On a side, but still Spanish-related, note, I detailed my failed attempt to spend a Christmas in Barcelona here.  Someday, I shall finally get to gawk at Gaudi, eat bacalao, and sip cava at a street side cafe.  Until then, I am going to enjoy these final hours (we're down to about 60 of them) of summer by cooking some more and getting in a few last runs and yoga classes with friends.  Come on, there is no better way to end the summer.  Even if it's not in Spain. 

Oh, and you, too, can make this recipe any time of the year.  Just use frozen peas.  I won't tell.

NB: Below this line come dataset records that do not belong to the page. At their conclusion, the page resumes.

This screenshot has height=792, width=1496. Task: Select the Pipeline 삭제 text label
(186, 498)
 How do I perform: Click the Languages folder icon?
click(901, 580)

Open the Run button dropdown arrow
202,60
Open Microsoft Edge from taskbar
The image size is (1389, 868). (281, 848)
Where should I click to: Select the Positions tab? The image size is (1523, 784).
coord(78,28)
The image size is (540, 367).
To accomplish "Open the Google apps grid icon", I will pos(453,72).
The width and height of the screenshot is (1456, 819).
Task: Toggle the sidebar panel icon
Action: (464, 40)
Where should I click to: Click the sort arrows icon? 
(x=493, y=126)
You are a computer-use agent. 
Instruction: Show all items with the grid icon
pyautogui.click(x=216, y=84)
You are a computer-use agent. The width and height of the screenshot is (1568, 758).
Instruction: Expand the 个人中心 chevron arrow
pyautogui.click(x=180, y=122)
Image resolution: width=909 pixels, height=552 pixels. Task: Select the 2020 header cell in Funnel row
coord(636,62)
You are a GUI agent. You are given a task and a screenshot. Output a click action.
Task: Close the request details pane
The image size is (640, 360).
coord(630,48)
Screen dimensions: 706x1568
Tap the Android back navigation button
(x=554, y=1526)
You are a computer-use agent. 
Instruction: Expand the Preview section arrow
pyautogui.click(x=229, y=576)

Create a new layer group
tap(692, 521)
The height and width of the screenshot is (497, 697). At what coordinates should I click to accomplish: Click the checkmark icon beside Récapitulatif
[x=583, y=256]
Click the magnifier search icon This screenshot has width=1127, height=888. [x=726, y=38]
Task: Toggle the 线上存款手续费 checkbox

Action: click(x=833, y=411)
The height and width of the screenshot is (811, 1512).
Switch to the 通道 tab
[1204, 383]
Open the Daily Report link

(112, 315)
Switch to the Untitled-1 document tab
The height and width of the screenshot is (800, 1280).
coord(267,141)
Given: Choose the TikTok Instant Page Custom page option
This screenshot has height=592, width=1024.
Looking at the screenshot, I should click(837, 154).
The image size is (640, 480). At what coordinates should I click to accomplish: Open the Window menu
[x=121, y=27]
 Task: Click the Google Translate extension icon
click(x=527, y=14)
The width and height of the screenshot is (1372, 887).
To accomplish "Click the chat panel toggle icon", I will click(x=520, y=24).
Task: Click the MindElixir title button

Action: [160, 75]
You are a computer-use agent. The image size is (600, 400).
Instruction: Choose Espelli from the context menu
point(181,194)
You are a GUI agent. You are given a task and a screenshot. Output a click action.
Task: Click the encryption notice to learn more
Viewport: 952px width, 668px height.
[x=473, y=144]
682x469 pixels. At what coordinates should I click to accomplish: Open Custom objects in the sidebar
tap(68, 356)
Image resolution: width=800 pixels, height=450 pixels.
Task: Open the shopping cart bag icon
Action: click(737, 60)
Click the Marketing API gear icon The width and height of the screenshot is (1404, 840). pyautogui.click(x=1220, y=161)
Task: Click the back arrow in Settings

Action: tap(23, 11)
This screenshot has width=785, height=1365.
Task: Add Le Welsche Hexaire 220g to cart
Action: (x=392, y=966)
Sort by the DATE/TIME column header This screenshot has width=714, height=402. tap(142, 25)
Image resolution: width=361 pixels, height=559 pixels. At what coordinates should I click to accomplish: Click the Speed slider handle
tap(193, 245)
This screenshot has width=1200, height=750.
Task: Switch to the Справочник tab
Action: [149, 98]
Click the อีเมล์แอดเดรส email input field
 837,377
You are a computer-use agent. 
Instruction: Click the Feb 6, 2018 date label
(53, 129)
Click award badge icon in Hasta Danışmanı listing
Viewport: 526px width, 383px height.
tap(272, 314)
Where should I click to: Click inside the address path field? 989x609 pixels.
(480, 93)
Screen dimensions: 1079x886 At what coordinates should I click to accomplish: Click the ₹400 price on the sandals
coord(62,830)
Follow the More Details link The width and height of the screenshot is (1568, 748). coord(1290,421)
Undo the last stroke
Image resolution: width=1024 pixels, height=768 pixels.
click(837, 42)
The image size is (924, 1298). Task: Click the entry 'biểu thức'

One Year Ago: Quesadilla with Mushrooms and Asparagus

Two Years Ago: Peach Cobbler

Zuni Fideus with Wild Mushrooms and Peas
Adapted from  Zuni Cafe Cookbook

Serves 4

onion base
3 cups finely diced yellow onion
3 tbsp olive oil   (Judy Rodgers calls for 6, but I always find Zuni food to be over-oiled, you make the call)
1/4 cup chopped drained canned tomato or 1/2 cup shopped ripe tomato
Pinch saffron threads
3-5 garlic cloves, finely chopped
2 dried chiles, broken in half.

10 ounces cappellini broken into short pieces
2 tsp olive oil

finishing the dish
6 ounces assorted wild mushrooms (chanterelle, porcini or morel), cleaned and sliced 1/4″ thick
2 tbsp olive oil
4 cloves garlic, finely chopped
6 cups vegetable or chicken broth
1 cup fresh peas
Handful chopped flat-leaf parsley


To make the onion jam:
1.  Heat the onions and olive oil in a medium saucepan over medium-high heat and stir well to combine. Heat until the onions begin to brown on the bottom, then stir again and reduce the heat to medium low.  Continue to cook, stirring regularly, until the onions are about 1/2 their original mass and are golden. Add a few pinches of salt.

2.  Stir in the tomato, garlic, chiles, and saffron. Continue cooking over the lowest heat for about an hour until it has the consistency of jam, adding a little water if it gets too dry. You should have about 1 cup.  The onion jam will keep for a week, covered and refrigerated.

To toast the noodles:
3.  Preheat the oven to 325 F.

4. Toss the noodles with the oil in a large bowl just to coat, and then spread evenly onto a baking sheet so the noodles are in a single layer. Heat in the oven until golden, about 10 minutes, stirring once halfway through. Remove from the oven and let cool.

To finish the dish
5.  Turn the oven to 475 F.

6.  Heat 2 tbsp olive oil in an oven-proof pan over medium heat. Add the mushrooms and a pinch of salt and cook until they are tender but only slightly golden on the edges, 3-8 minutes. Add the garlic, onion base, noodles, and about 1 1/2 cups of broth. Simmer and stir until almost all the liquid is absorbed. Add another 1 1/2 cups broth, and cook until absorbed. Add the parsley, peas and remaining broth, and turn the heat up to high, cooking until the liquid is absorbed.

7.  Transfer the dish to the oven and bake for 10 minutes.